Given data START
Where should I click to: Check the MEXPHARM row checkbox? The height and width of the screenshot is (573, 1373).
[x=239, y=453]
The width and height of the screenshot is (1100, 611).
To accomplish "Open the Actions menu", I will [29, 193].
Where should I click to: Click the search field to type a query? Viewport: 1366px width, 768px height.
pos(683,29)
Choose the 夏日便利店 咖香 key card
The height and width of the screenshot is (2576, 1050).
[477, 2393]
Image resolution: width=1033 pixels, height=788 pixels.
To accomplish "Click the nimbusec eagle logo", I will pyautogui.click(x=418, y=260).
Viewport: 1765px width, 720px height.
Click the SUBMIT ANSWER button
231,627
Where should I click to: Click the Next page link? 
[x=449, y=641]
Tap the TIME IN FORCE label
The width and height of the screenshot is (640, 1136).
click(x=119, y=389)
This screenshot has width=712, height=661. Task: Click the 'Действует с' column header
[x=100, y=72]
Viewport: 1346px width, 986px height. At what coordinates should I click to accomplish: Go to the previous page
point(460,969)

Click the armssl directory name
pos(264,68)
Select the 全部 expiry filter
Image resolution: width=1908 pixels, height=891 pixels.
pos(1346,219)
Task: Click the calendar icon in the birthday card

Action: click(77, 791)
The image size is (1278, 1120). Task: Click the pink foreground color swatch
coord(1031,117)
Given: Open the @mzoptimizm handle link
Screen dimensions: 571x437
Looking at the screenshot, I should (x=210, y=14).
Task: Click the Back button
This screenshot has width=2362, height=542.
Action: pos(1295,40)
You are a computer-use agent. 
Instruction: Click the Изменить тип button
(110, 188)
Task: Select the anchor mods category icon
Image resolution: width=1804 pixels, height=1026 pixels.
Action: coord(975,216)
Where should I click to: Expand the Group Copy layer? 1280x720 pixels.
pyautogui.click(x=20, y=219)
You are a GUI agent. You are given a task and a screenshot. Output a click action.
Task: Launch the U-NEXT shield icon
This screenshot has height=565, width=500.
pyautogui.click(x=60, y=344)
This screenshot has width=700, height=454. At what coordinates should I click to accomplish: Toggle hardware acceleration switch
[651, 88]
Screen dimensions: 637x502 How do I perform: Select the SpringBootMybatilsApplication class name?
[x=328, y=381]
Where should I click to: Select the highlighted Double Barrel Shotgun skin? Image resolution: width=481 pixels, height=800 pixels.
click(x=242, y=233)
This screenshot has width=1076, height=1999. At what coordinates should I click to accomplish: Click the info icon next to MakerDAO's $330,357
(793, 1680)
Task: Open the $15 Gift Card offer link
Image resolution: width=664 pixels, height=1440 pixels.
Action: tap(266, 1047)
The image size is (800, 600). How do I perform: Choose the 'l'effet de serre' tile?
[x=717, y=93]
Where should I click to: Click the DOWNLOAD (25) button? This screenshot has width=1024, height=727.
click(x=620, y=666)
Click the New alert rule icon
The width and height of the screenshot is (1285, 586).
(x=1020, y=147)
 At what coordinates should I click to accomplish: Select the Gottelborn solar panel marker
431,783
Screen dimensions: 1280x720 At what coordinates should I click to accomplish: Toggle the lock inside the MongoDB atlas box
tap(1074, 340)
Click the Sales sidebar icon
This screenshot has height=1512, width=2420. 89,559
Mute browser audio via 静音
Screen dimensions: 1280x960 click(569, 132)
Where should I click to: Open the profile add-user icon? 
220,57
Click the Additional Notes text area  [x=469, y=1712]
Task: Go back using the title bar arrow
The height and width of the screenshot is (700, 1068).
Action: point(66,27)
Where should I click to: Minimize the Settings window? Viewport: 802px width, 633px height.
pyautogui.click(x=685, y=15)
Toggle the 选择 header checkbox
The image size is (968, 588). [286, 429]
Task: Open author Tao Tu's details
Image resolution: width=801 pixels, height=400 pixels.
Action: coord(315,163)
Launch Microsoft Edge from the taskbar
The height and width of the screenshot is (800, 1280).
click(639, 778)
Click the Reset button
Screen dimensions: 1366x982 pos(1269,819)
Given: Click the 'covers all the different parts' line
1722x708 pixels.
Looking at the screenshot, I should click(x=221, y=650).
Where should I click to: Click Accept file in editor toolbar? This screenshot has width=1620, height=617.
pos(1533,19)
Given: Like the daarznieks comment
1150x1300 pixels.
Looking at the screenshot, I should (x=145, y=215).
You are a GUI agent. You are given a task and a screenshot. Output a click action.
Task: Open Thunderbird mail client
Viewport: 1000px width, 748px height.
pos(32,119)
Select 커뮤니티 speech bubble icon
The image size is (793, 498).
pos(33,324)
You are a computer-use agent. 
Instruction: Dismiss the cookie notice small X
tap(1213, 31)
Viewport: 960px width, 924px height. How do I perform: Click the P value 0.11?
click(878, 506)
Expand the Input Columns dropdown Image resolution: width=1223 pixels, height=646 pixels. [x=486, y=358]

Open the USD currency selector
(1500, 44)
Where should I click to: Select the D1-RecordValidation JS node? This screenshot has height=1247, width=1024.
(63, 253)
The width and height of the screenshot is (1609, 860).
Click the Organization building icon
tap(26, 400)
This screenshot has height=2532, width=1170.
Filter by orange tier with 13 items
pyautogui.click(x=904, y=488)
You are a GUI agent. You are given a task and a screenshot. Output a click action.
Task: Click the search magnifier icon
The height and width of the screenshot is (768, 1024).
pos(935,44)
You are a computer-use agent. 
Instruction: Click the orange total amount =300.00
Given data END
• Exercise description: For each record above, print an exact copy.

• Solved exercise:
Where should I click to: Check the MEXPHARM row checkbox? The height and width of the screenshot is (573, 1373).
[x=239, y=453]
The width and height of the screenshot is (1100, 611).
To accomplish "Open the Actions menu", I will [29, 193].
Where should I click to: Click the search field to type a query? Viewport: 1366px width, 768px height.
pos(683,29)
Choose the 夏日便利店 咖香 key card
The height and width of the screenshot is (2576, 1050).
[477, 2393]
Image resolution: width=1033 pixels, height=788 pixels.
To accomplish "Click the nimbusec eagle logo", I will pyautogui.click(x=418, y=260).
Viewport: 1765px width, 720px height.
Click the SUBMIT ANSWER button
231,627
Where should I click to: Click the Next page link? 
[x=449, y=641]
Tap the TIME IN FORCE label
The width and height of the screenshot is (640, 1136).
click(x=119, y=389)
This screenshot has width=712, height=661. Task: Click the 'Действует с' column header
[x=100, y=72]
Viewport: 1346px width, 986px height. At what coordinates should I click to accomplish: Go to the previous page
point(460,969)

Click the armssl directory name
pos(264,68)
Select the 全部 expiry filter
Image resolution: width=1908 pixels, height=891 pixels.
pos(1346,219)
Task: Click the calendar icon in the birthday card

Action: click(77, 791)
The image size is (1278, 1120). Task: Click the pink foreground color swatch
coord(1031,117)
Given: Open the @mzoptimizm handle link
Screen dimensions: 571x437
Looking at the screenshot, I should (x=210, y=14).
Task: Click the Back button
This screenshot has width=2362, height=542.
Action: pos(1295,40)
You are a computer-use agent. 
Instruction: Click the Изменить тип button
(110, 188)
Task: Select the anchor mods category icon
Image resolution: width=1804 pixels, height=1026 pixels.
Action: coord(975,216)
Where should I click to: Expand the Group Copy layer? 1280x720 pixels.
pyautogui.click(x=20, y=219)
You are a GUI agent. You are given a task and a screenshot. Output a click action.
Task: Launch the U-NEXT shield icon
This screenshot has height=565, width=500.
pyautogui.click(x=60, y=344)
This screenshot has width=700, height=454. At what coordinates should I click to accomplish: Toggle hardware acceleration switch
[651, 88]
Screen dimensions: 637x502 How do I perform: Select the SpringBootMybatilsApplication class name?
[x=328, y=381]
Where should I click to: Select the highlighted Double Barrel Shotgun skin? Image resolution: width=481 pixels, height=800 pixels.
click(x=242, y=233)
This screenshot has width=1076, height=1999. At what coordinates should I click to accomplish: Click the info icon next to MakerDAO's $330,357
(793, 1680)
Task: Open the $15 Gift Card offer link
Image resolution: width=664 pixels, height=1440 pixels.
Action: tap(266, 1047)
The image size is (800, 600). How do I perform: Choose the 'l'effet de serre' tile?
[x=717, y=93]
Where should I click to: Click the DOWNLOAD (25) button? This screenshot has width=1024, height=727.
click(x=620, y=666)
Click the New alert rule icon
The width and height of the screenshot is (1285, 586).
(x=1020, y=147)
 At what coordinates should I click to accomplish: Select the Gottelborn solar panel marker
431,783
Screen dimensions: 1280x720 At what coordinates should I click to accomplish: Toggle the lock inside the MongoDB atlas box
tap(1074, 340)
Click the Sales sidebar icon
This screenshot has height=1512, width=2420. 89,559
Mute browser audio via 静音
Screen dimensions: 1280x960 click(569, 132)
Where should I click to: Open the profile add-user icon? 
220,57
Click the Additional Notes text area  [x=469, y=1712]
Task: Go back using the title bar arrow
The height and width of the screenshot is (700, 1068).
Action: point(66,27)
Where should I click to: Minimize the Settings window? Viewport: 802px width, 633px height.
pyautogui.click(x=685, y=15)
Toggle the 选择 header checkbox
The image size is (968, 588). [286, 429]
Task: Open author Tao Tu's details
Image resolution: width=801 pixels, height=400 pixels.
Action: coord(315,163)
Launch Microsoft Edge from the taskbar
The height and width of the screenshot is (800, 1280).
click(639, 778)
Click the Reset button
Screen dimensions: 1366x982 pos(1269,819)
Given: Click the 'covers all the different parts' line
1722x708 pixels.
Looking at the screenshot, I should click(x=221, y=650).
Where should I click to: Click Accept file in editor toolbar? This screenshot has width=1620, height=617.
pos(1533,19)
Given: Like the daarznieks comment
1150x1300 pixels.
Looking at the screenshot, I should (x=145, y=215).
You are a GUI agent. You are given a task and a screenshot. Output a click action.
Task: Open Thunderbird mail client
Viewport: 1000px width, 748px height.
pos(32,119)
Select 커뮤니티 speech bubble icon
The image size is (793, 498).
pos(33,324)
You are a computer-use agent. 
Instruction: Dismiss the cookie notice small X
tap(1213, 31)
Viewport: 960px width, 924px height. How do I perform: Click the P value 0.11?
click(878, 506)
Expand the Input Columns dropdown Image resolution: width=1223 pixels, height=646 pixels. [x=486, y=358]

Open the USD currency selector
(1500, 44)
Where should I click to: Select the D1-RecordValidation JS node? This screenshot has height=1247, width=1024.
(63, 253)
The width and height of the screenshot is (1609, 860).
Click the Organization building icon
tap(26, 400)
This screenshot has height=2532, width=1170.
Filter by orange tier with 13 items
pyautogui.click(x=904, y=488)
You are a GUI agent. You are given a task and a screenshot. Output a click action.
Task: Click the search magnifier icon
The height and width of the screenshot is (768, 1024).
pos(935,44)
You are a computer-use agent. 
Instruction: Click the orange total amount =300.00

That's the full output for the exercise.